= Beginning of Section =

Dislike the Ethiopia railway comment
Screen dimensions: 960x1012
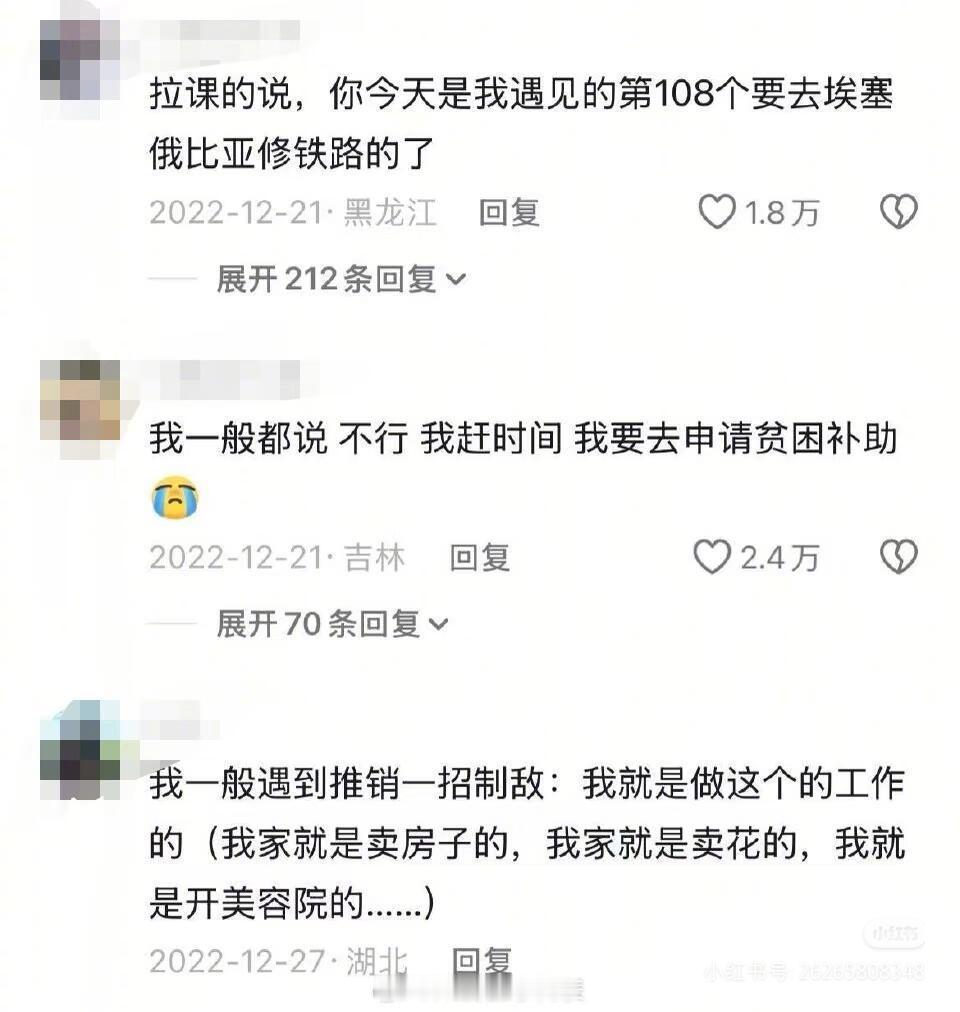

= End of Section =
= Beginning of Section =

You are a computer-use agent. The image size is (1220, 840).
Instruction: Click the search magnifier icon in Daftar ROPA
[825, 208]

= End of Section =

**Work to complete:**
Could you restate word for word the lines above, from the one that contains "Dislike the Ethiopia railway comment" through the one that contains "Screen dimensions: 960x1012", and no others?

**Answer for the task:**
Dislike the Ethiopia railway comment
Screen dimensions: 960x1012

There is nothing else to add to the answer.